# Problem to solve:
Look below. Copy each line that has "Vegas" in it.

Entries taken from a collection
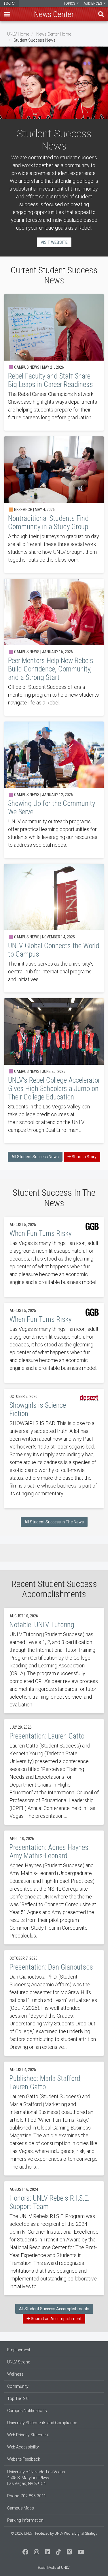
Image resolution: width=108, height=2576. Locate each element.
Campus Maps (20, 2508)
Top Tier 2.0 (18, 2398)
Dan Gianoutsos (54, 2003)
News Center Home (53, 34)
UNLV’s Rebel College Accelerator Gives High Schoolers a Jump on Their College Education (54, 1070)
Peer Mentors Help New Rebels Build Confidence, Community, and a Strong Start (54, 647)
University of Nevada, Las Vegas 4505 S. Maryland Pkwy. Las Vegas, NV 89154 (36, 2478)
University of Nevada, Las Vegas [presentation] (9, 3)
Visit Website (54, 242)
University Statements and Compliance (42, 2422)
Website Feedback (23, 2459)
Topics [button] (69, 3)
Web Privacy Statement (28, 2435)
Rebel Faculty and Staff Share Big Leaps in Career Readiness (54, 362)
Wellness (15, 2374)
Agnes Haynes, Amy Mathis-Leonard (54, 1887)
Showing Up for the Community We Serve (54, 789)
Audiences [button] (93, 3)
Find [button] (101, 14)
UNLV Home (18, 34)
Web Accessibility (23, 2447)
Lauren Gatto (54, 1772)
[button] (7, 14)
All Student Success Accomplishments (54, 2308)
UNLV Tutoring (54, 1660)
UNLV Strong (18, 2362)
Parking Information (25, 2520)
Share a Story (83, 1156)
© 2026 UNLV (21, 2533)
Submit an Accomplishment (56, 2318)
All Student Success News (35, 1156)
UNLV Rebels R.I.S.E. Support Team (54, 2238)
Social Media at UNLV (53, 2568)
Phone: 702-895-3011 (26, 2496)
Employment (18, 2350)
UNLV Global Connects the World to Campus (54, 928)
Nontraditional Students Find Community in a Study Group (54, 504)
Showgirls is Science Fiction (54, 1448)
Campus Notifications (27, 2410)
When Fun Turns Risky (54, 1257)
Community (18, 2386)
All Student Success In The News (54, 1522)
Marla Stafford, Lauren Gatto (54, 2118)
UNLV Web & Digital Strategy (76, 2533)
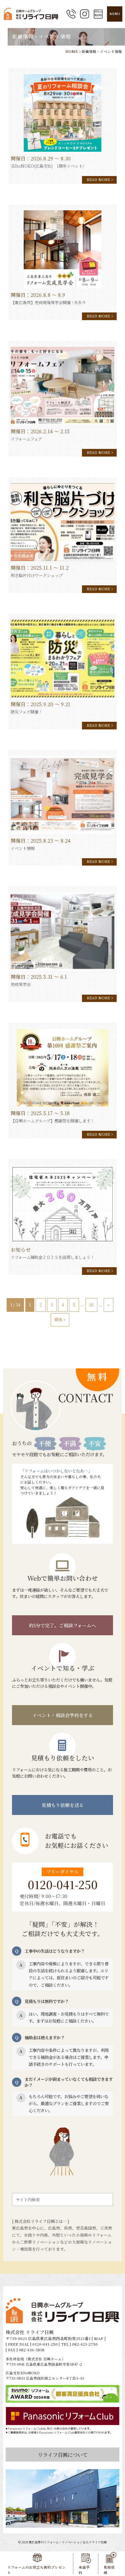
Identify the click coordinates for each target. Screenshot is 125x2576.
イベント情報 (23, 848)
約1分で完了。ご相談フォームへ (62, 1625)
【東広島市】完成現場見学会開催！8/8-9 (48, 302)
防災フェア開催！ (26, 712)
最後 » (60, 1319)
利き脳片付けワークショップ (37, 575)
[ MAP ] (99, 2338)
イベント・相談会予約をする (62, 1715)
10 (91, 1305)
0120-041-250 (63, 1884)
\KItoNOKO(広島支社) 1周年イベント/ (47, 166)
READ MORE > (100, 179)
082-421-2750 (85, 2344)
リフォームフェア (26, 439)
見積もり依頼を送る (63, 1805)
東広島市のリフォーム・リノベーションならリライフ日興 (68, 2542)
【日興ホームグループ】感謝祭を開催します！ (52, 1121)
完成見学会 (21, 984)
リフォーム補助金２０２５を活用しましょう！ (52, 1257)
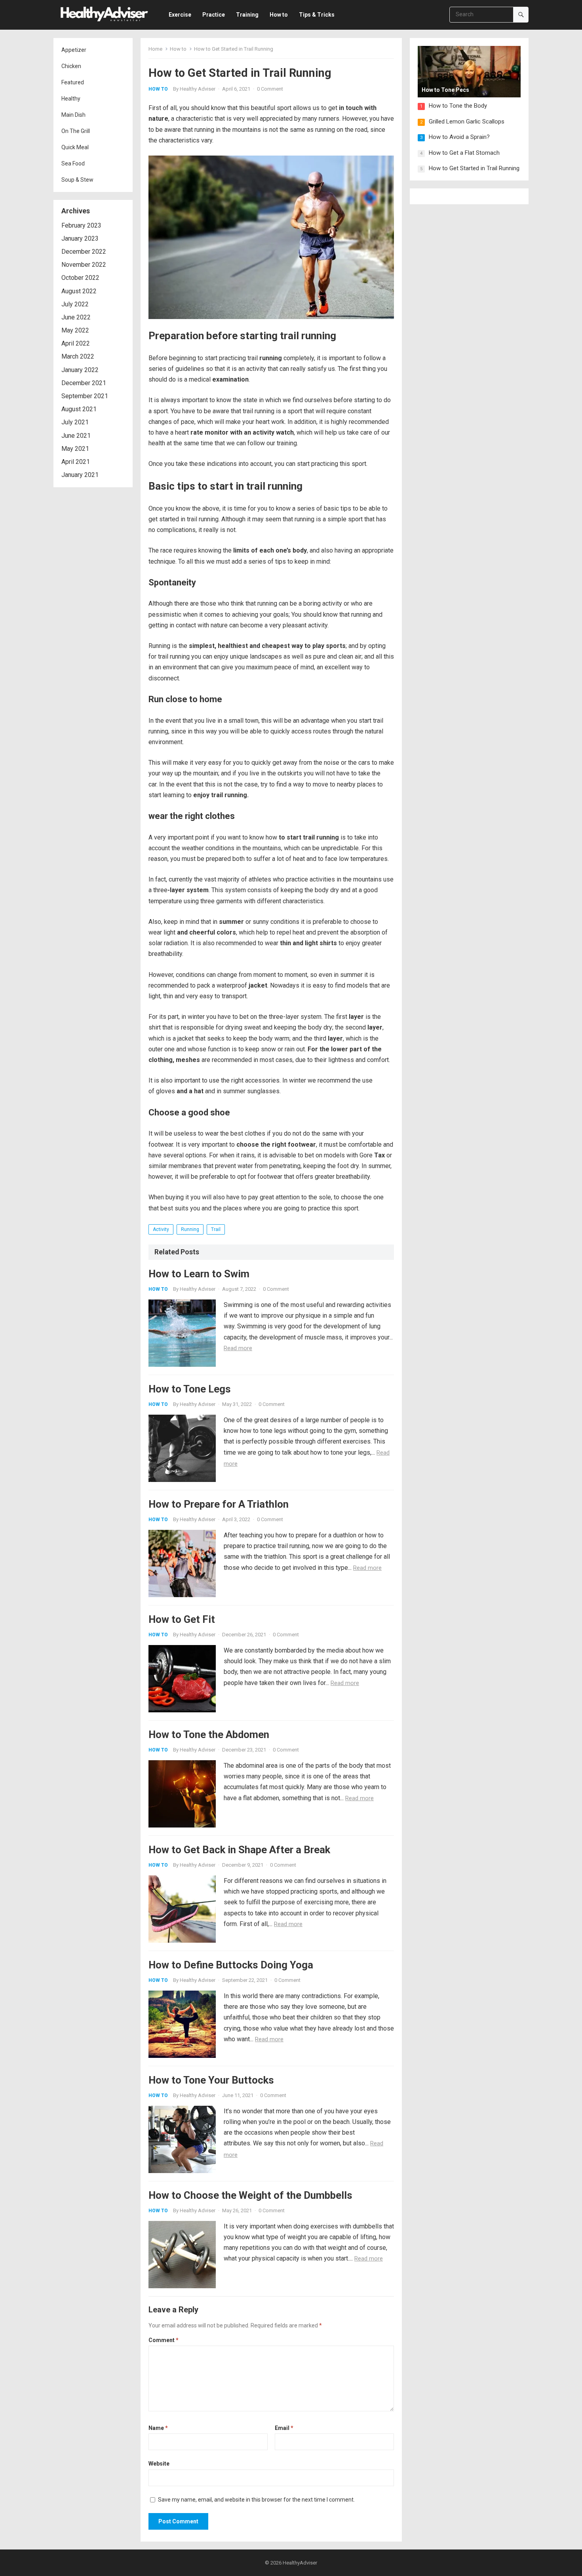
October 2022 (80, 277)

# Completed task:
University of Nevada, Las Vegas 4505 S. Maryland Pkwy. Las Vegas, NV 89154 (36, 2478)
University of Nevada, Las Vegas [presentation] (9, 3)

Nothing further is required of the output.